India ranks ninth among the most improved countries. The World Bank said that India was among the top ten improvers for the third consecutive year. The Modi government’s Make in India initiative came in for a special mention in the report.
Yes, there is scope for improvements and correctives — namely in “starting a business”, “enforcing contracts”, “paying taxes” and “registering property” — the parameters where India continues to remain below 100 countries in the 190-country list.
Yet, the fact is that from the 130th position in the index in 2016 to the 63rd position in 2020, India has travelled a fair bit of distance.
India saw another survey in the recent past — the Global Hunger Index. In this report, brought out by the International Food Policy Research Institute, India is ranked 102 out of 117 countries, much behind the likes of Sri Lanka, Bangladesh and even Pakistan.
The two reports show that India is a land of paradoxes. On the one hand, we take pride in the fact that businesses find it easy to flourish and grow, on the other hand we find that there are children who sleep hungry. So, what’s the way out?
There is no reason to apply brakes on reforms. India must continue to be a better place to do business, attract newer investments, and tide over these challenging times. At the same time, we need to ensure that our social indicators and human development indices are among the best. While the government is doing, and will continue to do its bit, it’s the private sector — the entrepreneurs and the startup ecosystem that will have to innovate, improvise, and create wealth and jobs.

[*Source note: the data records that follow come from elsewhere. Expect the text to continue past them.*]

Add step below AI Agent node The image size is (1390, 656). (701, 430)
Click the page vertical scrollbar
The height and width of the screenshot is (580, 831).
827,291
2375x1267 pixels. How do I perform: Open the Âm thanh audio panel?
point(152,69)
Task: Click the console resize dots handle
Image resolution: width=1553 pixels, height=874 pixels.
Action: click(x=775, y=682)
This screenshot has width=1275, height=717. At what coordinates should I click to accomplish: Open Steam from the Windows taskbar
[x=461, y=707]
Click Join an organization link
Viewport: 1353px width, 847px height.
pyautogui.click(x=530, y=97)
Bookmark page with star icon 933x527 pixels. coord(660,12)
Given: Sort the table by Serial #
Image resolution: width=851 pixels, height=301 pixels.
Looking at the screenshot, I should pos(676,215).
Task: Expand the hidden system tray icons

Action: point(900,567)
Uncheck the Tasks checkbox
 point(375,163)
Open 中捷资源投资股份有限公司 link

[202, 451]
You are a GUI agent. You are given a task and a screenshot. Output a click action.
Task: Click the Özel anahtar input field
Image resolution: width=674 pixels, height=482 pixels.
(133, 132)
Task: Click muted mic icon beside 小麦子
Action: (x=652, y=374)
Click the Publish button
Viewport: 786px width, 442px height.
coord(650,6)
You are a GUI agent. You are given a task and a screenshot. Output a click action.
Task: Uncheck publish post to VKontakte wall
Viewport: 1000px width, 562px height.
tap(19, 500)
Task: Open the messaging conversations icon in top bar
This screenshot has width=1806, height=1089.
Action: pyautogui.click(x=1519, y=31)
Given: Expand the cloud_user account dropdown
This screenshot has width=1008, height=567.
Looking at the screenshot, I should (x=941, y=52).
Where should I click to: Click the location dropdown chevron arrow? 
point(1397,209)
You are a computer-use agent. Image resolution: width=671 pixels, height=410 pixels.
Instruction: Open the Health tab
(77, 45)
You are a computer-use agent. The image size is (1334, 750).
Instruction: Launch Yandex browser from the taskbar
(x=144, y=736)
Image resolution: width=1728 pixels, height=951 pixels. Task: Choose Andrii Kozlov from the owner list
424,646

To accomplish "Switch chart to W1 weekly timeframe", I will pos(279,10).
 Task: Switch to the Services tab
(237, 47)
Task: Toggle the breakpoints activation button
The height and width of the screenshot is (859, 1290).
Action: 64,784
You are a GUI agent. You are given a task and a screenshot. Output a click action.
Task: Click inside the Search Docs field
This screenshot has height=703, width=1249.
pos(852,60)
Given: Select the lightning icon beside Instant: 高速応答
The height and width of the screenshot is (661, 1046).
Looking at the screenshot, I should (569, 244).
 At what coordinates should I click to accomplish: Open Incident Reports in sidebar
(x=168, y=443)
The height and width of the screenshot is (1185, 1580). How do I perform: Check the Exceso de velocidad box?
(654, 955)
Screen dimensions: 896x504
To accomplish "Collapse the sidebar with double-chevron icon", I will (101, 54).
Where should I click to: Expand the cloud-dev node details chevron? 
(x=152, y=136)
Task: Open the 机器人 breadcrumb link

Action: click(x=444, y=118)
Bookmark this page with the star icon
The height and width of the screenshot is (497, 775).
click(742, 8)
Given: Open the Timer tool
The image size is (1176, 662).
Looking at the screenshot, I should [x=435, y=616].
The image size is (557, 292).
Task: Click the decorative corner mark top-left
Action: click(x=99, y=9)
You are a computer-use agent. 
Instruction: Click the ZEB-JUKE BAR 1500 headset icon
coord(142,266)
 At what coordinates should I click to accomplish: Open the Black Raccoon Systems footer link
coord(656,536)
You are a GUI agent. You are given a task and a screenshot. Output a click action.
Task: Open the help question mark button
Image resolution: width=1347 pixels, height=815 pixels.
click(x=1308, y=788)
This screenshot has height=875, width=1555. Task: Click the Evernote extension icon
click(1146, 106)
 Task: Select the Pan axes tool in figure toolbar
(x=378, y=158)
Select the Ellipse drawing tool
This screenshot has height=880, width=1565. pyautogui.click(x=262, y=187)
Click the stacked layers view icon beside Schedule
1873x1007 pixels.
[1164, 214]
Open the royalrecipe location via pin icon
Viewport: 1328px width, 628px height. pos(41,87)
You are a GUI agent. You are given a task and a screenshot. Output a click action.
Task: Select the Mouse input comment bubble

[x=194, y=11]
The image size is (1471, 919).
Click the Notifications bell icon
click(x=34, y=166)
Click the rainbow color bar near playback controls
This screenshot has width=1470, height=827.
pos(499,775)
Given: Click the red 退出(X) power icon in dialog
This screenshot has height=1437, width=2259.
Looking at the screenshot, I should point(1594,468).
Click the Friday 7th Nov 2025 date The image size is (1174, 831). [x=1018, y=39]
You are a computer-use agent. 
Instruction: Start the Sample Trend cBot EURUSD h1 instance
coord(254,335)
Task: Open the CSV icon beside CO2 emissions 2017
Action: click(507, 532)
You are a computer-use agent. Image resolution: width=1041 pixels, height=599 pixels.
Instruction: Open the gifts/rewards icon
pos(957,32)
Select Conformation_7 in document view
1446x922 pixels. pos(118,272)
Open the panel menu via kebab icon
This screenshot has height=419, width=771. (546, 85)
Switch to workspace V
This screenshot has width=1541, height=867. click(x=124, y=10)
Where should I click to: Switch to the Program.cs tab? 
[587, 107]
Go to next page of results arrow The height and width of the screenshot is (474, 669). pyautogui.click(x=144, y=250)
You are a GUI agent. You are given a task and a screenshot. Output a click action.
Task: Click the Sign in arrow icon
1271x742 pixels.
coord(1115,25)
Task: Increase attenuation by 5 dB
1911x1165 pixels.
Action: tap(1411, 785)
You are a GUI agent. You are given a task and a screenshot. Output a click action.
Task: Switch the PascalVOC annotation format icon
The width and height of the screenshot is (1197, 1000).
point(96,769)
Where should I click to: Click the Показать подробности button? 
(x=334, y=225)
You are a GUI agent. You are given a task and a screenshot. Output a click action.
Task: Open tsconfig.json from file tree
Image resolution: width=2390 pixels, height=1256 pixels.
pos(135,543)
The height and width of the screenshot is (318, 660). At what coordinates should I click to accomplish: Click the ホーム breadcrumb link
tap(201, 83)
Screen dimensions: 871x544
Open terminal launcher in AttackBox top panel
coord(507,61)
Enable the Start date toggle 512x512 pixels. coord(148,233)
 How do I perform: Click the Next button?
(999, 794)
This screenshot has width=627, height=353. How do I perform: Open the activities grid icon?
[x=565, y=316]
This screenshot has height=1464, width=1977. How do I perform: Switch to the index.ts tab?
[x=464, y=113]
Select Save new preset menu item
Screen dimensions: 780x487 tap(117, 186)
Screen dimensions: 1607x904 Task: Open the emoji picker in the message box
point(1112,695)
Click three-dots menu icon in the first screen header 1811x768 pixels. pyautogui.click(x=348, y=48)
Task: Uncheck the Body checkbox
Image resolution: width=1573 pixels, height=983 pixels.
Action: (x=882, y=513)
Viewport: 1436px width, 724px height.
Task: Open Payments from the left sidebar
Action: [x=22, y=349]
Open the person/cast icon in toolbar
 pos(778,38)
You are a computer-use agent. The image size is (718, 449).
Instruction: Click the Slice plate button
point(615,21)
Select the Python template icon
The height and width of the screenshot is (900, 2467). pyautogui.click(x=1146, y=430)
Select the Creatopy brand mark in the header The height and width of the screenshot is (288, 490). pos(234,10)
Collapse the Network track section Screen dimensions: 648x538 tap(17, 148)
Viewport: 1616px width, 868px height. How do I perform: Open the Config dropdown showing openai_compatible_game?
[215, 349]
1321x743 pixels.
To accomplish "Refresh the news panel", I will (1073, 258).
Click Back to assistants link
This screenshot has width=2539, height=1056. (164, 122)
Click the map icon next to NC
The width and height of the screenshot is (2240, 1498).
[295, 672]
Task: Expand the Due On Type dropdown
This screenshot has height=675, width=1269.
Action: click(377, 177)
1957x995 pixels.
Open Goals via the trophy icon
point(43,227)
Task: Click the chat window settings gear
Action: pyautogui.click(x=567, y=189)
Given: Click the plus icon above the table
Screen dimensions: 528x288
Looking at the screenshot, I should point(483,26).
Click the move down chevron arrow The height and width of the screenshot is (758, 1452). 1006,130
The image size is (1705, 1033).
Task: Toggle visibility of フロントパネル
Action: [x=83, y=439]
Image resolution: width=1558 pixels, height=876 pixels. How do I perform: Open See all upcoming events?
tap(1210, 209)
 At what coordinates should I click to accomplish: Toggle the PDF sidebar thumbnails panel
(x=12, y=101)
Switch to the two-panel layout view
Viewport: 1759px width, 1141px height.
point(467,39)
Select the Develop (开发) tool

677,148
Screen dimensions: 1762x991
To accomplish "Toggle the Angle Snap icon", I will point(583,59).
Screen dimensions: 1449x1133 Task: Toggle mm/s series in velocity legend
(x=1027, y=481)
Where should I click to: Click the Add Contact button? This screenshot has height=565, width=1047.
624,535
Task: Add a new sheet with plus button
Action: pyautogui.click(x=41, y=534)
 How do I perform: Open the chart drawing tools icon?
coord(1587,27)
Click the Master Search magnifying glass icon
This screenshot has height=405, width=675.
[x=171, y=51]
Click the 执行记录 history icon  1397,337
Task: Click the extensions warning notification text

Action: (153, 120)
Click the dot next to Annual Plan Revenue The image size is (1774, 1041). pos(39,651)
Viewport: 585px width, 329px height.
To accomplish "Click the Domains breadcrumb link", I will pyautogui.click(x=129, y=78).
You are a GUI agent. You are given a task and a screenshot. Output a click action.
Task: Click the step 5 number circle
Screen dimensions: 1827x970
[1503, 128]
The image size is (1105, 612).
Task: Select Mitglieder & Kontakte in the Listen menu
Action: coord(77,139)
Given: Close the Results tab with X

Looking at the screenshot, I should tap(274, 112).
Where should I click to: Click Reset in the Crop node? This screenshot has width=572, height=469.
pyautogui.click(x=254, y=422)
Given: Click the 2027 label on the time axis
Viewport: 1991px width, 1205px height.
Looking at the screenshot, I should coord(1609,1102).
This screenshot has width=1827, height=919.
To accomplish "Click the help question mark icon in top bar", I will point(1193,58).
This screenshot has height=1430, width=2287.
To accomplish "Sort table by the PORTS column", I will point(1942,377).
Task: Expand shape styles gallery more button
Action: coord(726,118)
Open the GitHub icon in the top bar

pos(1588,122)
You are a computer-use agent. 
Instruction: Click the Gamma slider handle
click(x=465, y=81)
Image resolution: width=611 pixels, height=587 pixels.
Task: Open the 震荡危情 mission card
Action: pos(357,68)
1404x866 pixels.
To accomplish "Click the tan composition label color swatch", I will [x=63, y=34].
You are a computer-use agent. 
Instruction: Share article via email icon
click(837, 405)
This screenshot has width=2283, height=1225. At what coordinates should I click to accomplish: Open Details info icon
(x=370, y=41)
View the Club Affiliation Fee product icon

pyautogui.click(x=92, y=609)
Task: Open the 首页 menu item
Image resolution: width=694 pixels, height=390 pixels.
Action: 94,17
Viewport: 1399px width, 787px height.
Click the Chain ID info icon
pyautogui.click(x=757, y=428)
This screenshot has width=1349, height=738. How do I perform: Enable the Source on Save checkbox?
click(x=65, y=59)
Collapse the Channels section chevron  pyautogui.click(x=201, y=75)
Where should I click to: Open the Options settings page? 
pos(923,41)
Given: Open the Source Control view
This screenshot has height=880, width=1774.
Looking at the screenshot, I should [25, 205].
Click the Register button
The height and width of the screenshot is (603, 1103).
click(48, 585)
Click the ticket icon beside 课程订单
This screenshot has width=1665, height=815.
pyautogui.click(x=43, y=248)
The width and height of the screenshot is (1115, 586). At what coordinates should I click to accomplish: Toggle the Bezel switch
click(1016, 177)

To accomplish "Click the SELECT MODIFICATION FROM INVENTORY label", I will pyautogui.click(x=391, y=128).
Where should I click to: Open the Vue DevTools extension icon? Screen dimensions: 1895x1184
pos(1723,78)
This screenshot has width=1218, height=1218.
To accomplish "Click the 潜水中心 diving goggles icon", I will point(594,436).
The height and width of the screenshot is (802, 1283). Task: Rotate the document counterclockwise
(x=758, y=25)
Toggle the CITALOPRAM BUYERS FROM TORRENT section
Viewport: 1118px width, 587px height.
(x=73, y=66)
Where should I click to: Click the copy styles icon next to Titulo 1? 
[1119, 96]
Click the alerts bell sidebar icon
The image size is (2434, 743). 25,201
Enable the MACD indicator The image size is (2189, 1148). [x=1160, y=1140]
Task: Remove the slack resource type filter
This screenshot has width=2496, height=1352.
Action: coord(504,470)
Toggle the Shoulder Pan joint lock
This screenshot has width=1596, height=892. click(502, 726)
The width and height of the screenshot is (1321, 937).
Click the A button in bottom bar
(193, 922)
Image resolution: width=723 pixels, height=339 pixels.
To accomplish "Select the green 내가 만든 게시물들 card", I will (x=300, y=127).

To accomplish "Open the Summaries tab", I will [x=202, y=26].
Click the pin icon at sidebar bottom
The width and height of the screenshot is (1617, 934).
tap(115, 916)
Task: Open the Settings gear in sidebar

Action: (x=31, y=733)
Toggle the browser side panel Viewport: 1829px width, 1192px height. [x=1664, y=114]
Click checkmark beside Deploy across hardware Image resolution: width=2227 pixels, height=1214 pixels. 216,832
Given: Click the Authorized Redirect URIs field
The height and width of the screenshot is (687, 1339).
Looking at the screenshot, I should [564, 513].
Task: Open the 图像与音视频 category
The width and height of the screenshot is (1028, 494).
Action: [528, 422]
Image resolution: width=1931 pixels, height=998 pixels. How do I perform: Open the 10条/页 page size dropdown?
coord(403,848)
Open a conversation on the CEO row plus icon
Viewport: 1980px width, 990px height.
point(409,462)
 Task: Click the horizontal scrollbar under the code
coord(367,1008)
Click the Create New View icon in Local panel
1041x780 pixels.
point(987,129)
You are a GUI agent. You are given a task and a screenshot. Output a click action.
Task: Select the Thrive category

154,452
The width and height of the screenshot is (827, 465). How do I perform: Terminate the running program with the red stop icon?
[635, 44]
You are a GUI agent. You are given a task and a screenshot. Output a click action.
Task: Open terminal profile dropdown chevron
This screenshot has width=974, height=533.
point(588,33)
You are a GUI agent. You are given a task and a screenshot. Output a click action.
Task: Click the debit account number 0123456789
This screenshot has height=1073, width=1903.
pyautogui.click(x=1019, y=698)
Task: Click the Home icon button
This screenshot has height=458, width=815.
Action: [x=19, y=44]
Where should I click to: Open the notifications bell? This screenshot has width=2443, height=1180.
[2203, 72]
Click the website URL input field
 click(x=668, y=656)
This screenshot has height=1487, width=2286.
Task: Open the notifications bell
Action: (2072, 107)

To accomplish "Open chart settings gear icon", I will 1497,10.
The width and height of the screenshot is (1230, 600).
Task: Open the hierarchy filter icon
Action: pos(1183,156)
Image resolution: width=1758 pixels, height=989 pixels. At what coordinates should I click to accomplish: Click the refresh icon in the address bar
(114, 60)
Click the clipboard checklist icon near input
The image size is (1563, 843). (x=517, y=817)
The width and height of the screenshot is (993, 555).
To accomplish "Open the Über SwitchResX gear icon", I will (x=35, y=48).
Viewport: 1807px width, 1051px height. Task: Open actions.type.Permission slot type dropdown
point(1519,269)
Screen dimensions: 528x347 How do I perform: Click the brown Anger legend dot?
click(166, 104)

It’s in this context that BW Businessworld’s cover story is important. In our annual special issue, we showcase 40 entrepreneurs under the age of 40 who have the spark and promise to make it big in the future. Many of the past winners are unicorns today. We are sure you will hear more about the BW Businessworld’s latest 40 under 40 winners in the days to come. This issue of BW Businessworld comes with all other regular features, and columns.